With a total return of 299% over the past 10 years, the Nasdaq Composite Index has had a great run. But faced with high inflation, rising interest rates, and general pessimism among investors, the tech-heavy index lost 33% of its value last year. Everyone is hoping things turn around for the better this year.
Amid the Nasdaq bear market, astute investors are finding lucrative opportunities out there. Without a doubt, Alphabet (GOOGL 1.90%) (GOOG 1.56%) is one of them. Here are three reasons to buy the tech giant in 2023.
1. Dominating a huge market
It probably comes as a surprise to absolutely no one that Alphabet generates the bulk of its revenue — 79% in the third quarter of 2022 — from ads. To be specific, Google Search is the crown jewel of Alphabet; it alone accounted for 57% of total sales in the latest quarter.
The advertising market is cyclical because corporations both big and small can quickly pare back their ad spending to conserve cash when times are tough. This is exactly what Alphabet has been dealing with. Its ad revenue increased by just 2.5% in the third quarter last year compared to growth of 32.6% in the full year of 2021.
What’s more, the management team, led by CEO Sundar Pichai, recently decided to lay off 12,000 employees, or 6% of the headcount, following similar moves made by its big-tech peers. This could be a sign that things will get worse before they get better.
Nonetheless, Google is still incredibly powerful as a gateway to the internet. As more activity happens online, with more users and attention going to mobile devices in particular, it’s easy to be confident in the company’s prospects. In fact, a total addressable digital ad market that is estimated to reach $700 billion in 2023 presents a ton of growth opportunity for Google’s bread and butter.
2. Budding business segments
Besides Google’s dominance in search and its consequent lead in the digital ad market, investors need to know about two other valuable areas of the business. The first is YouTube. The video-sharing platform generates ad revenue that’s in the same ballpark as streaming giant Netflix‘s total revenue. And this doesn’t include paid subscriptions for YouTube Premium or YouTube TV.
YouTube is becoming a formidable streaming option for consumers. Starting this fall, Alphabet will pay $2 billion annually over the next seven years for the rights to NFL Sunday Ticket. And earlier this month, YouTube announced that it would launch a hub to host free ad-supported channels that pits it directly against the Roku Channel and other similar offerings.
Another burgeoning segment is Google Cloud Platform (GCP), Alphabet’s answer to the two leaders in the cloud computing market, Amazon Web Services and Microsoft Azure. As enterprises transition their tech infrastructures from on-site to on-demand setups, GCP should have no trouble quickly increasing its revenue, which was up 37.6% year over year in the most recent quarter.
While Google Search undoubtedly deserves the spotlight when investors look at the Alphabet empire today, in the future, YouTube and GCP will become even more important to the company’s success.
3. An extremely attractive valuation
Over the past decade, Alphabet’s stock has climbed 416%, handily outpacing the Nasdaq in the same period. But with macro headwinds bothering the business, shares ended 2022 down 39%. Now, they trade at a price-to-earnings ratio (P/E) of just 17.5. This is the lowest P/E valuation since 2014.

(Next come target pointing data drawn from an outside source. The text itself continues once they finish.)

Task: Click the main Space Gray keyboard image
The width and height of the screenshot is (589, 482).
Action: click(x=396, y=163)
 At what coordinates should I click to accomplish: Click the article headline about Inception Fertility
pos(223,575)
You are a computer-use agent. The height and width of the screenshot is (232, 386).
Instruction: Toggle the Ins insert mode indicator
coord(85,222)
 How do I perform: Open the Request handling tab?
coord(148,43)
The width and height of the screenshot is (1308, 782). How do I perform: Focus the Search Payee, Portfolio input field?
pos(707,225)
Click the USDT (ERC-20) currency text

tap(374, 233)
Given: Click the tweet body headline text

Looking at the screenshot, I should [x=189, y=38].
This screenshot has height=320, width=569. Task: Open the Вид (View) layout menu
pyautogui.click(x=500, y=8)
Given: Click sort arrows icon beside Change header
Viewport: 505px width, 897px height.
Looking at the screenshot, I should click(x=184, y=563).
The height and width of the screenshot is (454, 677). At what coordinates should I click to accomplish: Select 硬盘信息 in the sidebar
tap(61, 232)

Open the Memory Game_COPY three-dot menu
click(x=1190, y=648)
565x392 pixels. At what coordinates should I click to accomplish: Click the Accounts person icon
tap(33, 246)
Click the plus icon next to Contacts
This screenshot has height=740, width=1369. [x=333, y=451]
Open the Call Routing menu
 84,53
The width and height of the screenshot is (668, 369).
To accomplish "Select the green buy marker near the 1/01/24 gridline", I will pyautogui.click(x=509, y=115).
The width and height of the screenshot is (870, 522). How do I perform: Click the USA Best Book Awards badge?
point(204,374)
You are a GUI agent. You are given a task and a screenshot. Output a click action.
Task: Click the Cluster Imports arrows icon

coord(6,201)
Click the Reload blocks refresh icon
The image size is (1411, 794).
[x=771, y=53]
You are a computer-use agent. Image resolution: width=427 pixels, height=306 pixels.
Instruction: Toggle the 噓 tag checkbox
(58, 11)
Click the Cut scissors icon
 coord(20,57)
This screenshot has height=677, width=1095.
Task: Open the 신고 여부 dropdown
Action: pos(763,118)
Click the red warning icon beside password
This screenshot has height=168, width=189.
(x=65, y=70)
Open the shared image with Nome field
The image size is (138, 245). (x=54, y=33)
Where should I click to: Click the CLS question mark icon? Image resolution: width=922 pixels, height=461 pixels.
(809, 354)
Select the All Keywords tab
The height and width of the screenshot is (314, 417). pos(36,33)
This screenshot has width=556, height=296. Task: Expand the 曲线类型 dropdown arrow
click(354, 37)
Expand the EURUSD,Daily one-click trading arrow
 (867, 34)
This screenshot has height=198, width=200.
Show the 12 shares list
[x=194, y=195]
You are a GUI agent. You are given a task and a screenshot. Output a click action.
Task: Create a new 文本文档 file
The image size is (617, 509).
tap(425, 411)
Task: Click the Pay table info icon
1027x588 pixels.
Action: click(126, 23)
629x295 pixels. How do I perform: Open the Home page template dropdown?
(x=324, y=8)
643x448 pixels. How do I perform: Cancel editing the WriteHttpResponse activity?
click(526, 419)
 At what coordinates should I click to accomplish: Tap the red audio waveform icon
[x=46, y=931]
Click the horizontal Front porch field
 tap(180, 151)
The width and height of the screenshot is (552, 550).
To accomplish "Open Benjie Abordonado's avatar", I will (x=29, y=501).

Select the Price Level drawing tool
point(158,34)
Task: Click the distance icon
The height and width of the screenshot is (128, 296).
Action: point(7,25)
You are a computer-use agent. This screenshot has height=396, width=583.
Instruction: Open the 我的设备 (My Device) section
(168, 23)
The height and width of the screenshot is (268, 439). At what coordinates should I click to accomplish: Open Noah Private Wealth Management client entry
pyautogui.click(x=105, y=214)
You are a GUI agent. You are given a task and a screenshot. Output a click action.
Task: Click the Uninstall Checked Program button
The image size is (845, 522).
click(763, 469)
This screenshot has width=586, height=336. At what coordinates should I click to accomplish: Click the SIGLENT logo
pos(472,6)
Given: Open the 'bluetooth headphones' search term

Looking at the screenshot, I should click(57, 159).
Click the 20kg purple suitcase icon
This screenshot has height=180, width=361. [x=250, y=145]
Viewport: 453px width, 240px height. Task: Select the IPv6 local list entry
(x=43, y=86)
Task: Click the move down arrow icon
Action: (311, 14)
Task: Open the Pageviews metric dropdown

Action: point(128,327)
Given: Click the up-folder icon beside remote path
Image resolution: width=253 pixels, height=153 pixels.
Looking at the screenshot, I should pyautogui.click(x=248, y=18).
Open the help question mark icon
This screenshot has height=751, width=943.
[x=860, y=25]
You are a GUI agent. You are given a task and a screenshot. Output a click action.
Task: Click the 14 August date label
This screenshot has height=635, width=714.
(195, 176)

As of September 30, Alphabet had $116 billion in cash, cash equivalents, and marketable securities on its balance sheet, most of which the business doesn’t need to handle day-to-day operations. If investors were to subtract some of the excess liquidity from the company’s market cap, the valuation would look even more attractive.
A bear market can definitely turn even the most optimistic investors into pessimists. But it’s always best to look past the near-term headwinds and toward a company’s long-term outlook. Right now is a fantastic time to take advantage of Alphabet’s valuation and buy the stock. It could boost your portfolio returns in 2023 and beyond.
Suzanne Frey, an executive at Alphabet, is a member of The Motley Fool’s board of directors. John Mackey, former CEO of Whole Foods Market, an Amazon subsidiary, is a member of The Motley Fool’s board of directors. Neil Patel has positions in Alphabet and Amazon.com. The Motley Fool has positions in and recommends Alphabet, Amazon.com, Microsoft, Netflix, and Roku. The Motley Fool has a disclosure policy.